No formal investigation has been opened and no charges have been brought. Manus is actively seeking law firms and consultancies to help resolve the matter, said a person with knowledge of the move.
Manus was founded in China but last year relocated its headquarters and core team to Singapore. Meta acquired it for $2bn at the end of last year. The deal is under regulatory review by China’s Ministry of Commerce for its potential violation of export controls, the FT reported in January.
Further scrutiny of the transaction highlights growing concern about what Chinese leaders have described as “selling young crops” to foreign buyers in strategic areas such as AI. There are also concerns that by moving out of China, Manus bypassed domestic regulation in ways that would encourage other groups to follow.
Manus’s alleged FDI violations are related to Chinese reporting rules after its ownership changed, said the people with knowledge of the case.
While such violations, if confirmed, are unlikely to lead to serious penalties under Chinese law, regulators appear to be seeking ways to intervene over the deal.
An extreme outcome would be to unwind the transaction, one of the people said. Because the deal has been completed and Meta has started integrating Manus AI agent software into its platform, such a settlement would be “messy”, the person said.
Chinese regulators have not decided whether to pursue such a drastic step, the person added. The New York Times first reported that Manus executives are probably restricted from leaving China, without further details.
Manus is operated by Singapore-based Butterfly Effect Pte.

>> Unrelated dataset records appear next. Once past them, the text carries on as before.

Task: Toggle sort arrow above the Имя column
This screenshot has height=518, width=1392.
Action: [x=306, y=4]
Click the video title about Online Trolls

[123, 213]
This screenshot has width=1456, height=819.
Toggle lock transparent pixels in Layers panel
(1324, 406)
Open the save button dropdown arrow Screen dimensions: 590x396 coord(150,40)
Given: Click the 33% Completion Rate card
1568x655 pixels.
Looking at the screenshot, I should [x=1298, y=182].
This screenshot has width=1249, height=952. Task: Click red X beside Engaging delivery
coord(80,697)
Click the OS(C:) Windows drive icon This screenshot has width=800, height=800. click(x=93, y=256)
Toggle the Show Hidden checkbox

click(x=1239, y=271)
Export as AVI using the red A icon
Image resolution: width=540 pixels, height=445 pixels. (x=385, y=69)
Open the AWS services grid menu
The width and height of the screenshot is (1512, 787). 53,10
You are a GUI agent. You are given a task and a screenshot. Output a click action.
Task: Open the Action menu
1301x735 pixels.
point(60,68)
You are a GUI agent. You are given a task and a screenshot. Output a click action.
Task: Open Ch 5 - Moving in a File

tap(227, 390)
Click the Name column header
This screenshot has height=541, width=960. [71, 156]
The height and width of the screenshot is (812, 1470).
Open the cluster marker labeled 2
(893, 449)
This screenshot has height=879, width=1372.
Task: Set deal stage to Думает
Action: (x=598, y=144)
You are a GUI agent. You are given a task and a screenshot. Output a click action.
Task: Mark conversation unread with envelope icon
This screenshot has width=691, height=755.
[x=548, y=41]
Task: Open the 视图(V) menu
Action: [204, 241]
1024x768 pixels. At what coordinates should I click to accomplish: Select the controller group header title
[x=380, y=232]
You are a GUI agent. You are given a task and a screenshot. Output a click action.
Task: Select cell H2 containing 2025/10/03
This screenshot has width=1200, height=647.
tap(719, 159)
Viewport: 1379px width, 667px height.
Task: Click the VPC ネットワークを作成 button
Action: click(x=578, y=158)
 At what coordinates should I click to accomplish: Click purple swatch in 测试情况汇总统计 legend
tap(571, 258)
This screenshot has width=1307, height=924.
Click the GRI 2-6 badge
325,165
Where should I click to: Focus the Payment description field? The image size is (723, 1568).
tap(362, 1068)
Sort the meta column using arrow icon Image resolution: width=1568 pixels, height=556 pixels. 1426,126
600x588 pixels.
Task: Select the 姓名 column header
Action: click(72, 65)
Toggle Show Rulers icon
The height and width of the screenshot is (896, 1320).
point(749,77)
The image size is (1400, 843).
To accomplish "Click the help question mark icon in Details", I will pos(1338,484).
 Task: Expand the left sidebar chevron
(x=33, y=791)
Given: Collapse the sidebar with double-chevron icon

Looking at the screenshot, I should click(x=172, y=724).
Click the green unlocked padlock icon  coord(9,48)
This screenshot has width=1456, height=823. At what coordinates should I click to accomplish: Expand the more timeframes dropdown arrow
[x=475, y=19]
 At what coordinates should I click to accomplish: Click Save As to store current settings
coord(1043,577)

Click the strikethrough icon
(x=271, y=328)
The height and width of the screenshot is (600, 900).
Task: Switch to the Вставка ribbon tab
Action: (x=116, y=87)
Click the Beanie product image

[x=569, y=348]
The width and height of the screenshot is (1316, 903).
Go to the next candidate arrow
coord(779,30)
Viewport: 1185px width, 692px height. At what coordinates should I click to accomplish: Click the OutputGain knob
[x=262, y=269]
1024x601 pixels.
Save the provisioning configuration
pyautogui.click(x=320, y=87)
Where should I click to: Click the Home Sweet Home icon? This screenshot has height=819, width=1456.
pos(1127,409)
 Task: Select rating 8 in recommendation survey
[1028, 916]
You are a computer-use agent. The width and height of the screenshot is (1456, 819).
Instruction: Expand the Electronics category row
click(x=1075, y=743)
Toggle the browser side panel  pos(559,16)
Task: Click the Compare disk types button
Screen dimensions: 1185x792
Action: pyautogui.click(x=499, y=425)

Early versions of its product were developed by Beijing Butterfly Effect Technology, which Manus’s founders, including Xiao, set up in 2022.
The Chinese entity retains its onshore registration, as well as its sister company Beijing Red Butterfly Technology and their subsidiaries based in Wuhan.
Manus’s relocation to Singapore followed a financing round led by US venture capital firm Benchmark that prompted inquiries from the US Treasury about new rules restricting American investment in Chinese AI. Its earlier investors include HongShan, Tencent and Zhen Fund.
When Meta’s acquisition was announced in December, the US social media group’s chief AI officer Alexandr Wang said Manus’s 100-strong team strengthened the US tech giant’s expanding ambitions to build a large AI team in Singapore and “amazing” AI products.
A Meta spokesperson said:
“The transaction complied fully with applicable law. We anticipate an appropriate resolution to the inquiry.”
Manus and the NDRC did not respond to requests for comment. Xiao and Ji were contacted for comments.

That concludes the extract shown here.